SQL Server is Microsoft's relational database management system (RDBMS). It is a full-featured database primarily designed to compete against competitors Oracle Database (DB) and MySQL.
Like all major RBDMS, SQL Server supports ANSI SQL, the standard SQL language. However, SQL Server also contains T-SQL, its own SQL implemention. SQL Server Management Studio (SSMS) (previously known as Enterprise Manager) is SQL Server's main interface tool, and it supports 32-bit and 64-bit environments.
SQL Server is sometimes referred to as MSSQL and Microsoft SQL Server.
Techopedia explains SQL Server
Originally released in 1989 as version 1.0 by Microsoft, in conjunction with Sybase, SQL Server and its early versions were very similar to Sybase. However, the Microsoft-Sybase partnership dissolved in the early 1990s, and Microsoft retained the rights to the SQL Server trade name. Since then, Microsoft has released 2000, 2005 and 2008 versions, which feature more advanced options and better security.
Examples of some features include: XML data type support, dynamic management views (DMVs), full-text search capability and database mirroring.
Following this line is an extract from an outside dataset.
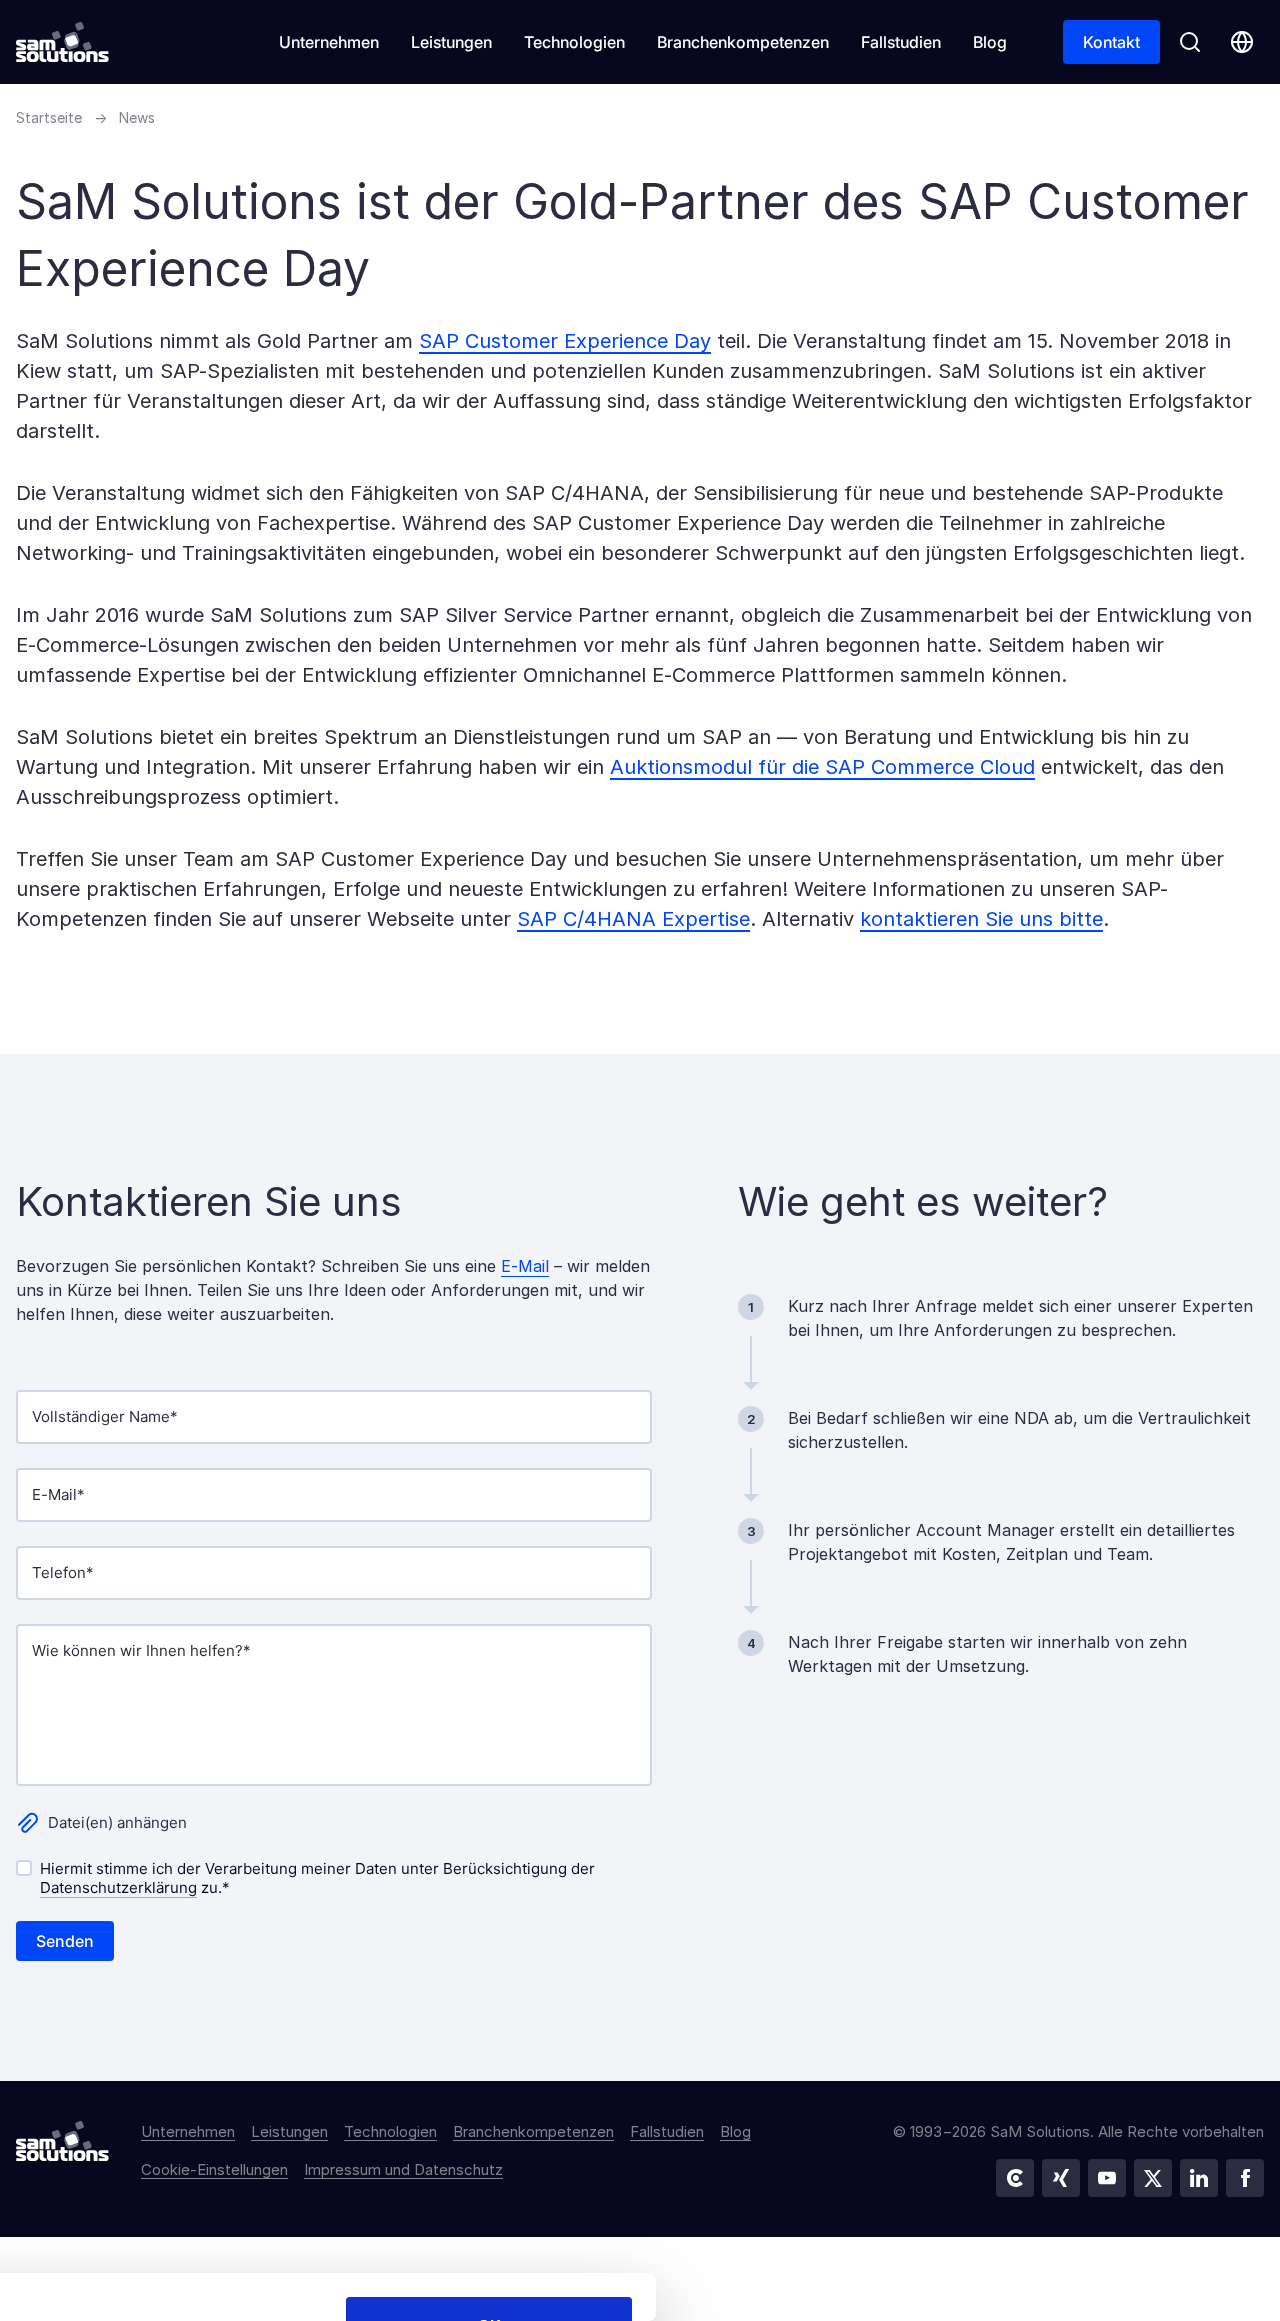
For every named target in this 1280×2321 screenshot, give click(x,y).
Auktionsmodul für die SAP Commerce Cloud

SQL Server is offered in several editions with different feature set and pricing options to meet a variety of user needs, including the following:
- Enterprise: Designed for large enterprises with complex data requirements, data warehousing and Web-enabled databases. Has all the features of SQL Server, and its license pricing is the most expensive.
- Standard: Targeted toward small and medium organizations. Also supports e-commerce and data warehousing.
- Workgroup: For small organizations. No size or user limits and may be used as the backend database for small Web servers or branch offices.
- Express: Free for distribution. Has the fewest number of features and limits database size and users. May be used as a replacement for an Access database.